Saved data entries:

Content starts

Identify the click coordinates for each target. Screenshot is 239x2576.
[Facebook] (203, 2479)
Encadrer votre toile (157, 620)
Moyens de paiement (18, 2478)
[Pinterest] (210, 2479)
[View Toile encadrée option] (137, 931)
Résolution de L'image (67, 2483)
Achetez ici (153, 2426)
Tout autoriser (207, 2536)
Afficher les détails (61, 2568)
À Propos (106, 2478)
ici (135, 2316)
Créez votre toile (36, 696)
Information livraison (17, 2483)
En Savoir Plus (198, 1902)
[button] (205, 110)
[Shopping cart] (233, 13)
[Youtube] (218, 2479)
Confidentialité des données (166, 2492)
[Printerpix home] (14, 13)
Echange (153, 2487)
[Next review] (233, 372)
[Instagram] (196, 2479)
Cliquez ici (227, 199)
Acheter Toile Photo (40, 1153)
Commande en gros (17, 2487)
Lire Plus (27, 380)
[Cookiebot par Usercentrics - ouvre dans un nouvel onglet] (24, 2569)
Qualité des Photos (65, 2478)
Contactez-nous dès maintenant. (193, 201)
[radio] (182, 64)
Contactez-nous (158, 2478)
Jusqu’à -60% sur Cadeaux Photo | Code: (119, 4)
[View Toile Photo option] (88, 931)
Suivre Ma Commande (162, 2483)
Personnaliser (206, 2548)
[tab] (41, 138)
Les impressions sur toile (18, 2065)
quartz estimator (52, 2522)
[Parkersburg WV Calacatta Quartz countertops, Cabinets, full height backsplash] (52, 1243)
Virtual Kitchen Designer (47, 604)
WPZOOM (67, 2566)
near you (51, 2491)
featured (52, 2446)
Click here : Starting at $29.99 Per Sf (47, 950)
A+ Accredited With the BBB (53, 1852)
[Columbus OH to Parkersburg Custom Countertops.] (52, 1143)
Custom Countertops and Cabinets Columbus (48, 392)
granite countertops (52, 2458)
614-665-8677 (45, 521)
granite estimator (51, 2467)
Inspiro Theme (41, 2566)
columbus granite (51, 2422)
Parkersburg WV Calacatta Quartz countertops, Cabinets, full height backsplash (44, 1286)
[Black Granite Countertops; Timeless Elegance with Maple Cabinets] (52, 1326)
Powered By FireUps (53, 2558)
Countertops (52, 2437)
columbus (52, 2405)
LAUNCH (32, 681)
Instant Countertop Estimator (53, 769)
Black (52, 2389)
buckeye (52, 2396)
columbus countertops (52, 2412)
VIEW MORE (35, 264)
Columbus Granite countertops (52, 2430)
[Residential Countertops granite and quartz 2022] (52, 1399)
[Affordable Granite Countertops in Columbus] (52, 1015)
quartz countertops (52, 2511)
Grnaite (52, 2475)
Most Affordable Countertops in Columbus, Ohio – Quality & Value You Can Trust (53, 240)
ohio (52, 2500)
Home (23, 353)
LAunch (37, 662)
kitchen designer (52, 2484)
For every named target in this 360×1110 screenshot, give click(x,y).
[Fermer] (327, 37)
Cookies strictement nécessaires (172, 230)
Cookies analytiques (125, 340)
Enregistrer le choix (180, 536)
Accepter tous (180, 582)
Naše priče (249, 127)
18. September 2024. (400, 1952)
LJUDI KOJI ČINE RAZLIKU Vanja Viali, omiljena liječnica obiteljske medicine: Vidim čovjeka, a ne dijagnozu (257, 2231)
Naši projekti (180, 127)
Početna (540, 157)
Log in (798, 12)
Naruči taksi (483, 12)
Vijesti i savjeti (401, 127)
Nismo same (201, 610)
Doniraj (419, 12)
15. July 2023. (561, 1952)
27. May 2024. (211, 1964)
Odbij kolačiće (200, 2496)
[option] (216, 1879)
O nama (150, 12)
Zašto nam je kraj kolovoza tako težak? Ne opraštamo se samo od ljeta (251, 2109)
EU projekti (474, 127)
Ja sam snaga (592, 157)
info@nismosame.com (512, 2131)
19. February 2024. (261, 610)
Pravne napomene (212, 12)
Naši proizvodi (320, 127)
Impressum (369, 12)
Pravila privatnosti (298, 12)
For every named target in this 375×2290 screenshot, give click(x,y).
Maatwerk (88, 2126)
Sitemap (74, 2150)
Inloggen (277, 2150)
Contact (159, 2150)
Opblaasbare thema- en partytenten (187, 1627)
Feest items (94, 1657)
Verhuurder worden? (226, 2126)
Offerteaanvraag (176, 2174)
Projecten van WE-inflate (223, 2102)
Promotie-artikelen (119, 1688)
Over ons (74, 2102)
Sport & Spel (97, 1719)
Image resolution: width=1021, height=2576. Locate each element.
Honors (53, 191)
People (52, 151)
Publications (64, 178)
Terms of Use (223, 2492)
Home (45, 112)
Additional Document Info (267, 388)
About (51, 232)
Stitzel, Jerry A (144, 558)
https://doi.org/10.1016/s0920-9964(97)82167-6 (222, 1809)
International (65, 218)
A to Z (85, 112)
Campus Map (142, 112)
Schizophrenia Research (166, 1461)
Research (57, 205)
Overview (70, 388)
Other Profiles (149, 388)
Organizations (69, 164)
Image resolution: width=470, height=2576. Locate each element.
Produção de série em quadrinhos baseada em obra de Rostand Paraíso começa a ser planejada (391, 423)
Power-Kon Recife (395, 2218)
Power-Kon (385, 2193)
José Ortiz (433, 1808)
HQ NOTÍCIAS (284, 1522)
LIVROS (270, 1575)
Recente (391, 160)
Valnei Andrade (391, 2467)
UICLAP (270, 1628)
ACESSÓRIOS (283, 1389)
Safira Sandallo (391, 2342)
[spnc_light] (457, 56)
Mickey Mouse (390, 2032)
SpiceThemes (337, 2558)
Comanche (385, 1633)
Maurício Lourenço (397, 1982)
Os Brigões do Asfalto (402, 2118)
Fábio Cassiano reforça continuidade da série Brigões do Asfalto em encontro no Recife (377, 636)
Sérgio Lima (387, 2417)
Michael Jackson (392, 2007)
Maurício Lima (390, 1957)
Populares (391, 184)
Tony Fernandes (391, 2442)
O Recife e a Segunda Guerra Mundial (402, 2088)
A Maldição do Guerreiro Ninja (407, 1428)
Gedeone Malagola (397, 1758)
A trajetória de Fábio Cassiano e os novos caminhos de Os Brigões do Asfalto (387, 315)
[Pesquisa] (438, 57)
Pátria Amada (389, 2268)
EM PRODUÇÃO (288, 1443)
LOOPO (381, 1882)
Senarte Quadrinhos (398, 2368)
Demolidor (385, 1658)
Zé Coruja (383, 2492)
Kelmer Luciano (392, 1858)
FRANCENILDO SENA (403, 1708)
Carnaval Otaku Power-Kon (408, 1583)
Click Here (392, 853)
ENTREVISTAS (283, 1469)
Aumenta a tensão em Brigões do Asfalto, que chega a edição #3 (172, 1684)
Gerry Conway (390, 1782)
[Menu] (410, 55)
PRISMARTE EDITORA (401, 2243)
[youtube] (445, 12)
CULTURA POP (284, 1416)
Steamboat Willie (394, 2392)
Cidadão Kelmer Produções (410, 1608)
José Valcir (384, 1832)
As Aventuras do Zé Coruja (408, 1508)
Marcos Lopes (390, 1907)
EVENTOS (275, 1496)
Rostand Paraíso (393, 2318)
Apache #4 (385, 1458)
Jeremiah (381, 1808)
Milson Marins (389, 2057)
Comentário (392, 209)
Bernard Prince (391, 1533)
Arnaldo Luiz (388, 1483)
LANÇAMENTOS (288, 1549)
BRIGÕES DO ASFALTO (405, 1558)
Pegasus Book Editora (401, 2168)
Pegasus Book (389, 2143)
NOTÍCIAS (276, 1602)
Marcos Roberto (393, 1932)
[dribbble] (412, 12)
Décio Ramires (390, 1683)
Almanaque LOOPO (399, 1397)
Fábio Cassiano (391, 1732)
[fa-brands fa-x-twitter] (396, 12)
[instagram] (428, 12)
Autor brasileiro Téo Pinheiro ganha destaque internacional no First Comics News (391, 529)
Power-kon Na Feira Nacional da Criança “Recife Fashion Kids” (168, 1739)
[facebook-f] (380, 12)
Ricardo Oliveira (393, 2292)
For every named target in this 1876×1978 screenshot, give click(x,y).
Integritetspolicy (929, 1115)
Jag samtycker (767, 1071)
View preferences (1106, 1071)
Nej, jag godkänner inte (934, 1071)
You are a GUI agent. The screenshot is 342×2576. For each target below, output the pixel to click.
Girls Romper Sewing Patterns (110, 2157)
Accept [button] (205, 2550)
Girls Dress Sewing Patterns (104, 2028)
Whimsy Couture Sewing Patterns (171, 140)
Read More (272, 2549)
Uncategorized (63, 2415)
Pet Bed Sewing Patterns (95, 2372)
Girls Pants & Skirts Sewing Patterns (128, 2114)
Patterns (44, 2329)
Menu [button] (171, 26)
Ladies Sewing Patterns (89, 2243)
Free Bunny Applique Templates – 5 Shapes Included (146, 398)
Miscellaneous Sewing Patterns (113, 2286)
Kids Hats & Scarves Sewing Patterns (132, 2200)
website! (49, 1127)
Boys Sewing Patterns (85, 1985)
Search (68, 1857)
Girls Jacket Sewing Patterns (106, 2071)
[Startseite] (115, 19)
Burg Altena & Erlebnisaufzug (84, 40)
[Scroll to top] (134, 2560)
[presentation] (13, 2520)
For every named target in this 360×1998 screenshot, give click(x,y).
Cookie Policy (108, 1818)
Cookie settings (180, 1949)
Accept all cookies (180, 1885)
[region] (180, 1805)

Content ends

**TASK STATEMENT:**
Return the entries exactly through the "Tout autoriser (207, 2536)" line.

**SOLUTION TO THE EXERCISE:**
Identify the click coordinates for each target. Screenshot is 239x2576.
[Facebook] (203, 2479)
Encadrer votre toile (157, 620)
Moyens de paiement (18, 2478)
[Pinterest] (210, 2479)
[View Toile encadrée option] (137, 931)
Résolution de L'image (67, 2483)
Achetez ici (153, 2426)
Tout autoriser (207, 2536)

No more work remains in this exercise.